Colum McCann is an Irish writer of literary fiction. His tales are easy to read, poetic even. Let the Great World Spin (2012) brought him international recognition and he has used his fame to create social change through storytelling.

Here are ten more reasons why I recommend him:

1. Colum McCann writes in a closet. He lives in a great apartment in the Upper East Side of NYC, but he restricts his space to focus his attention, or escape from his three kids.

2. Colum stands up for abused women. In Thirteen Ways of Looking (2015) Colum begins each story with a quotation from Wallace Stevens’ poem Thirteen Ways of Looking at a Blackbird. All the stories are related in some way to an assault he suffered when he came to the aid of a woman in distress.

3. Colum lives with contradictions. He doesn’t pretend he can teach his students at Hunter College how to write, but his latest book is entitled Letters to a Young Writer: Some Practical and Philosophical Advice (2017). In it, he writes passionately about the craft of writing.

4. Colum believes in the power of stories. Narrative4, an organization he promotes, brings together different people to exchange their stories. He calls it an exercise in “radical empathy.” He also believes in jumping off a cliff, trusting that wings will develop on the way down.

5. Colum will never get over 9-11. Let the Great World Spin (2009) is his National Book Award-winning novel about its effects on people and the state of the nation. Our book club on the South Shore just finished discussing it as “the best book ever.”

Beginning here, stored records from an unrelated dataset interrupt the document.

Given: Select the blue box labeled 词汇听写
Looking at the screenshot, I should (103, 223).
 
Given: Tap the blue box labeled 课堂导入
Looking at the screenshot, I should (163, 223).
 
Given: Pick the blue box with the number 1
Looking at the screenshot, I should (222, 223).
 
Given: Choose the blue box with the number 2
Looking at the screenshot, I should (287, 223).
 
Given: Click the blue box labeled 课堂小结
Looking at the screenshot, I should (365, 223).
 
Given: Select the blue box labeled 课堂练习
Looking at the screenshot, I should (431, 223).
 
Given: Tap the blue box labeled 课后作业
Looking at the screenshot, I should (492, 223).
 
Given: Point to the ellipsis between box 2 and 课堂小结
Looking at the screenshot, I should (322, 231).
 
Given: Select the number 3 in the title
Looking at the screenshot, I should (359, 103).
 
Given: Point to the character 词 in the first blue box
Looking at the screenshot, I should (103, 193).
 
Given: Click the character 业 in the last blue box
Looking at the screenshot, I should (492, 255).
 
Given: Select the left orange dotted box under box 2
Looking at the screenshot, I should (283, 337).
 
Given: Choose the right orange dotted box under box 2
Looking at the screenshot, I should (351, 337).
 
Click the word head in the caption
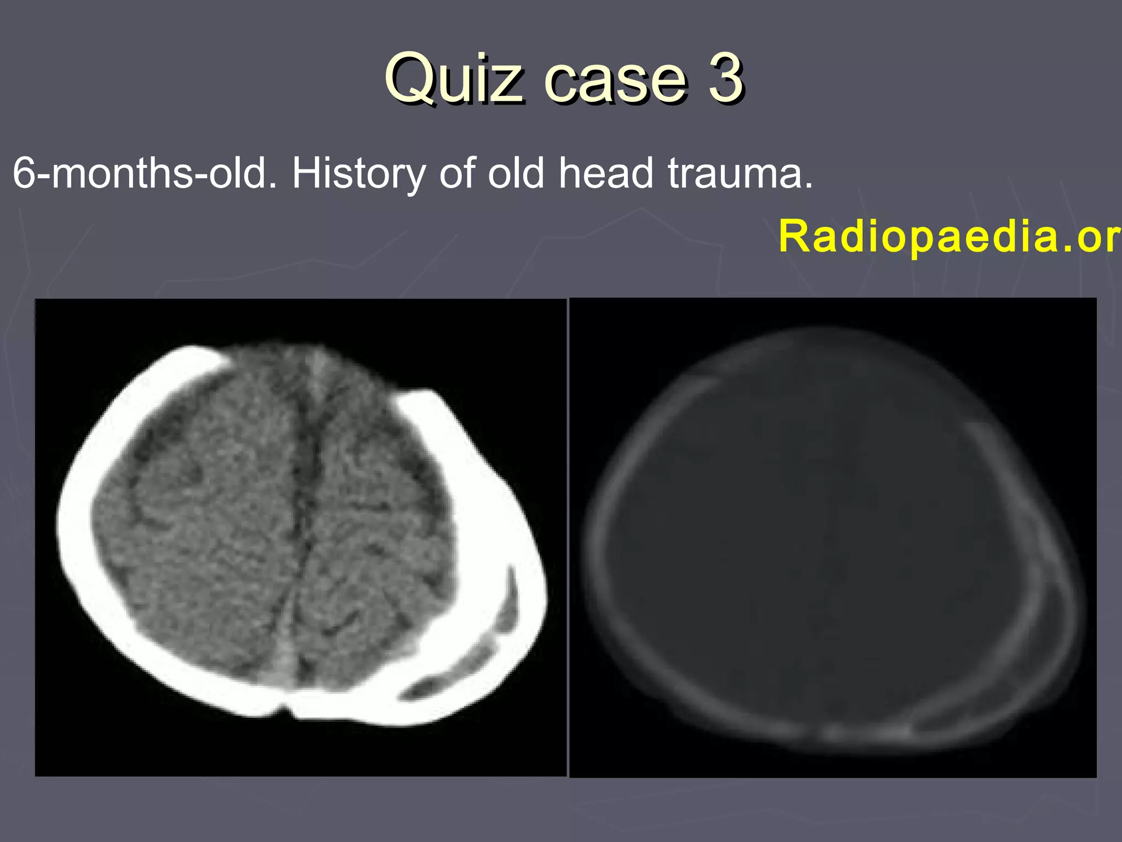(606, 174)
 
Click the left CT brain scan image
(300, 537)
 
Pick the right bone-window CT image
(833, 537)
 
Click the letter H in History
(306, 174)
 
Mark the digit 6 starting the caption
(24, 174)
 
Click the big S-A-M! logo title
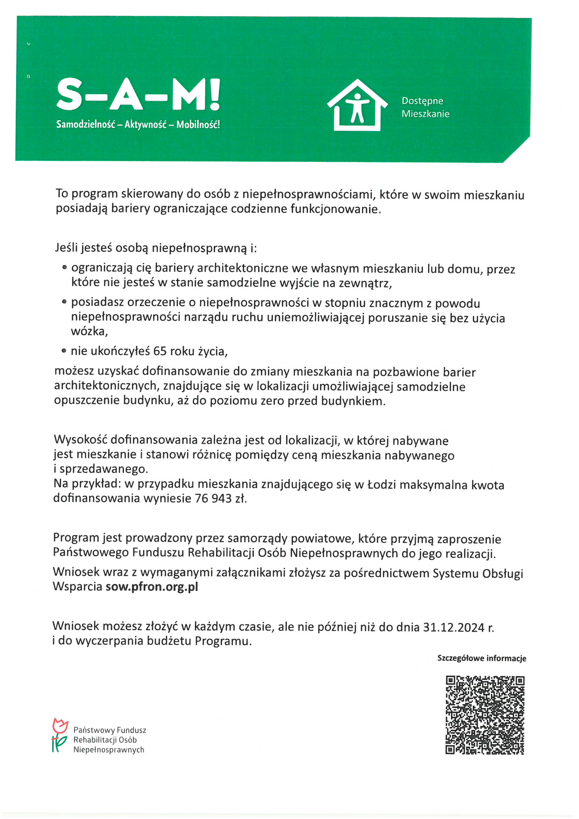(x=138, y=95)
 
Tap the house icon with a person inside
(x=357, y=105)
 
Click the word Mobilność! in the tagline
(x=198, y=124)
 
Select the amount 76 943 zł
(x=221, y=498)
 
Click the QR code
(x=485, y=715)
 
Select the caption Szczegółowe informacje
(x=482, y=658)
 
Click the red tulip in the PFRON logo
(x=60, y=725)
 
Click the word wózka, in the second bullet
(x=89, y=331)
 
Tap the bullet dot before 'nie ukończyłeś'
(x=64, y=351)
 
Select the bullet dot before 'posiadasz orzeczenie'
(x=64, y=302)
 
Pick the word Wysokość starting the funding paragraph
(x=80, y=441)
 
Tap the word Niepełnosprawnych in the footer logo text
(x=109, y=750)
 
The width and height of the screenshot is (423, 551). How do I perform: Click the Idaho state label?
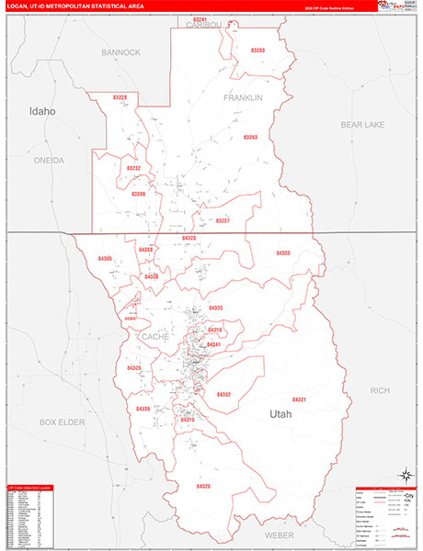point(42,111)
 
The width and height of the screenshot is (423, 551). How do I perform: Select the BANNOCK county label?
point(121,52)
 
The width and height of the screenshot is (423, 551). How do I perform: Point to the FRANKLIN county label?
point(243,97)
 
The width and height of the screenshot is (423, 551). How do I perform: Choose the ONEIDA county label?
point(50,160)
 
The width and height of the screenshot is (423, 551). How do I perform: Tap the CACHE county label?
point(153,337)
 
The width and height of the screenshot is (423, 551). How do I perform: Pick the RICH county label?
point(380,390)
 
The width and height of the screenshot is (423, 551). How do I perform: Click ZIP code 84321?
point(301,400)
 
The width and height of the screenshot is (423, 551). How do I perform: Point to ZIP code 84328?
point(203,486)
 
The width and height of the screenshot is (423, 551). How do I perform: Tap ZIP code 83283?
point(257,51)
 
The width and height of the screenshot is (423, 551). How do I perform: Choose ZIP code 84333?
point(283,253)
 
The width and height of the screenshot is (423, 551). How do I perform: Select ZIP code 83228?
point(120,96)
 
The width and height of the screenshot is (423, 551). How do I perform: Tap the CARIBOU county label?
point(204,26)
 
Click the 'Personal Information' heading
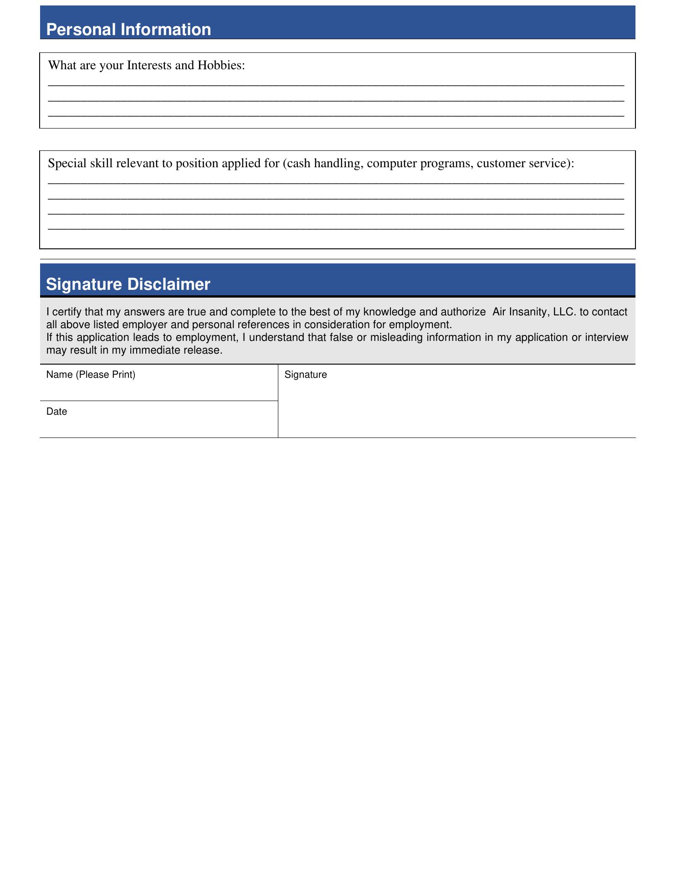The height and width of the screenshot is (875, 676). [x=128, y=30]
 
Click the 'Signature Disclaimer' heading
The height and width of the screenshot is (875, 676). [x=128, y=284]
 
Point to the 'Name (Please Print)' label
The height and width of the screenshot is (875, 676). [x=91, y=375]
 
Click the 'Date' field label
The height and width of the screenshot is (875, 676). [x=56, y=412]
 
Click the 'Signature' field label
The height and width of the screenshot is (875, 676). [x=305, y=375]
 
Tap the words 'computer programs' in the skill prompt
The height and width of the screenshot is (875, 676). [x=418, y=164]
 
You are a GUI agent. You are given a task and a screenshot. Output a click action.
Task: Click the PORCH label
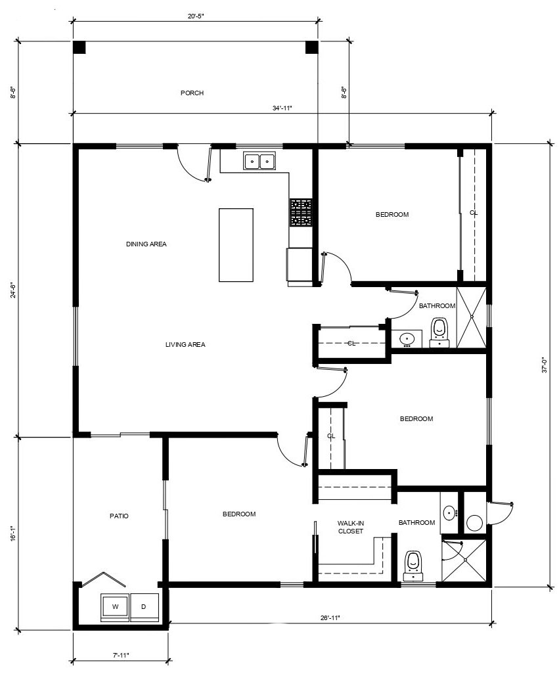coord(192,93)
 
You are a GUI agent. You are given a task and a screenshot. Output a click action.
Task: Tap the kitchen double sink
coord(260,161)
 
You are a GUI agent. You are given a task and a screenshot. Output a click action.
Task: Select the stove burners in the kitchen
coord(301,212)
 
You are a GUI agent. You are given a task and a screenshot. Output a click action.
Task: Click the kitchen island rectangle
coord(236,245)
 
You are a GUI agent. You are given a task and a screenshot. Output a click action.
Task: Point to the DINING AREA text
coord(146,244)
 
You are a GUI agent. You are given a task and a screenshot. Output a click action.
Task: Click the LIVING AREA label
coord(185,344)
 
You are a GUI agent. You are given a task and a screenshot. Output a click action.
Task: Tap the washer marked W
coord(115,607)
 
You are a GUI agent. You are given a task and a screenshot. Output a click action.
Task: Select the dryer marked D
coord(145,607)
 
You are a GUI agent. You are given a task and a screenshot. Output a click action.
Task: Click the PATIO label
coord(119,516)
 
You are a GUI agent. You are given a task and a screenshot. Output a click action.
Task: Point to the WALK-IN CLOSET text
coord(351,527)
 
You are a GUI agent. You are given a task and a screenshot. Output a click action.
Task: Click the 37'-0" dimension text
coord(545,365)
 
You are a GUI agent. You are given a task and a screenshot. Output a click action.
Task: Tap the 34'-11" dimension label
coord(282,108)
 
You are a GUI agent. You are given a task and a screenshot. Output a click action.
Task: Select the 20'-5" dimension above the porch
coord(196,16)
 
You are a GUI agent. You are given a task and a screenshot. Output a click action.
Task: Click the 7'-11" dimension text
coord(121,655)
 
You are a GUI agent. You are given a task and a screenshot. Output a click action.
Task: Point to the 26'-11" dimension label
coord(330,618)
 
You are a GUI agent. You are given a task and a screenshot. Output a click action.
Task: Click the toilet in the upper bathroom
coord(439,332)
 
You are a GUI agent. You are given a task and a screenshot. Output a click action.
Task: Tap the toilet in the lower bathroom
coord(413,566)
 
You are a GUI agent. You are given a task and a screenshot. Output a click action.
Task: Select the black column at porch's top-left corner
coord(79,47)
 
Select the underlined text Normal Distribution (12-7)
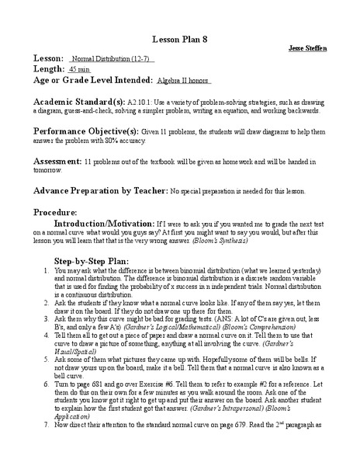(112, 59)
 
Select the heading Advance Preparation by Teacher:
(100, 190)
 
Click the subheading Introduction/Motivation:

6. Colum is Irish. He was born in Dublin in 1965 and has travelled extensively. He explores how landscape shapes our stories, and us. Ireland is still “home”. Of Joyce’s Ulysses he says: “The greatest novel of all time is about a cuckolded Irish-Hungarian Jew who wanders the streets of Dublin on June 16, 1904. Not much plot there, is there? But Ulysses is a vast compendium of human experience. It contains everything—primarily because it has the language.”

7. Colum writes about real people and events. Find out about early air travel pioneers in TransAtlantic (2013). But don’t expect just one topic, or one narrator. This novel also features Frederick Douglas (American social reformer, abolitionist, former slave, orator, writer, and statesman), and Senator George Mitchell (U.S. politician, active in the North Ireland peace process).

8. Colum believes in physical research for his novels. He has spent hours in the tunnels with homeless people; he has lived with Amish families, poor families, rich families, worked in bars, was a bicycle mechanic, swimming pool attendant, and rode with the NYPD on their daily rounds.

9. Colum is writing semi-historical novels. Is he appropriating culture that is not his? He doesn’t think so. He believes in writing not about what you know, but about what you want to know. In his work, expect to find stories of “the other”. His writing tends to blur the lines between fiction and non-fiction.

10. Colum is a positive person, and he gets things done. In one of his recent leaps, he agreed to curate a collection on masculinity: The Book of Men: Eighty Writers on How to Be a Man (2013). I hope he gets around to doing the same for women. He loves writing in women’s voices.